### THE PROBLEM
Could you copy exactly the lines below, beginning at the line with "Screen dimensions: 1495x664" and stopping after the line with "Click the Console horizontal scrollbar", with no pictures?
(THE INPUT begins)
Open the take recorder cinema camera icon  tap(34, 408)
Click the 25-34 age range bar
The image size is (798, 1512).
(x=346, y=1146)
(THE INPUT ends)
(THE INPUT begins)
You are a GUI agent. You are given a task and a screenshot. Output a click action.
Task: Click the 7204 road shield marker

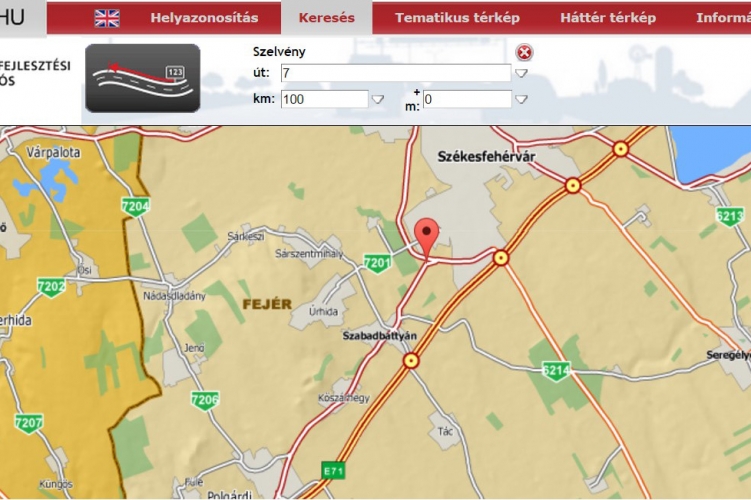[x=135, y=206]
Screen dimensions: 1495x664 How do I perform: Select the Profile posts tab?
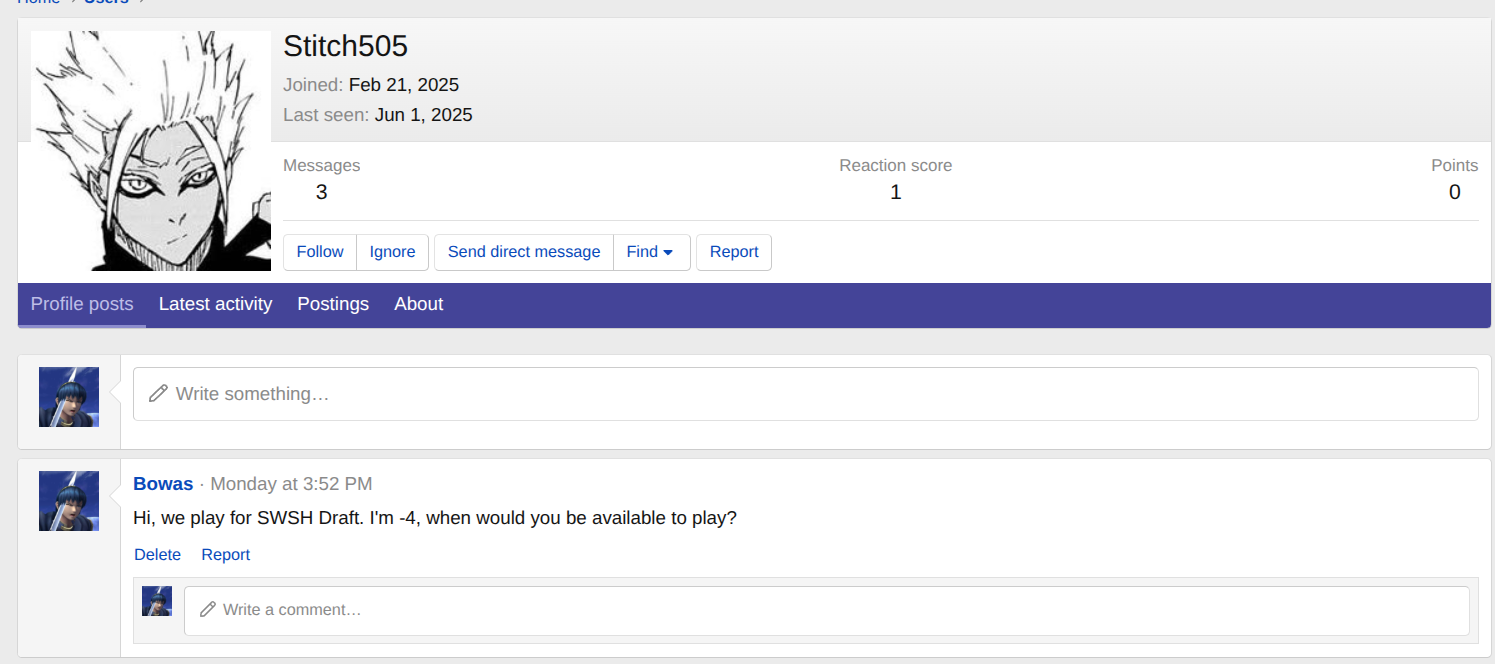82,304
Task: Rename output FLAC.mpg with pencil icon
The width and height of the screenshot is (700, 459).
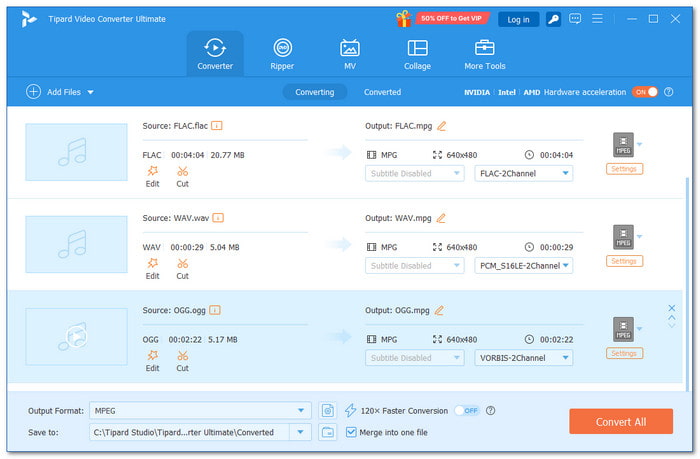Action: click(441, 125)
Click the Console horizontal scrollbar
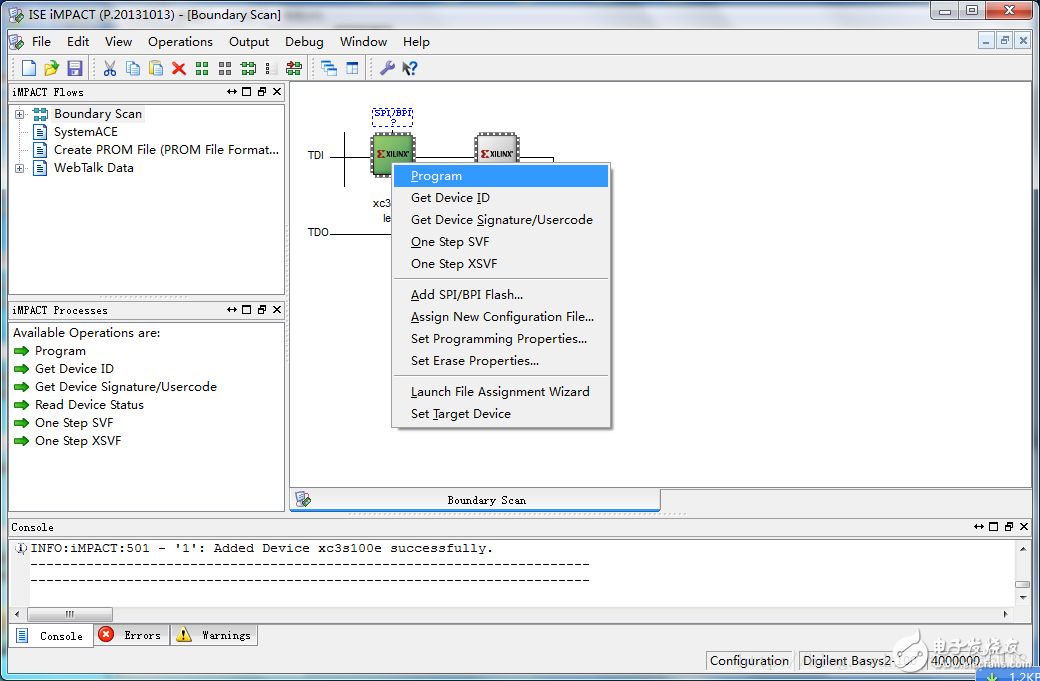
(THE INPUT ends)
(THE INPUT begins)
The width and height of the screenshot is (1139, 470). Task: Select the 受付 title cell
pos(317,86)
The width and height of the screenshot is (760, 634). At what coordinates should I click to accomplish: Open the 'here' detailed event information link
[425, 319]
(THE INPUT ends)
### TASK OUTPUT
Screen dimensions: 1495x664 How do I perform: Select the Profile posts tab?
82,304
Task: Rename output FLAC.mpg with pencil icon
The width and height of the screenshot is (700, 459).
Action: click(441, 125)
Click the Console horizontal scrollbar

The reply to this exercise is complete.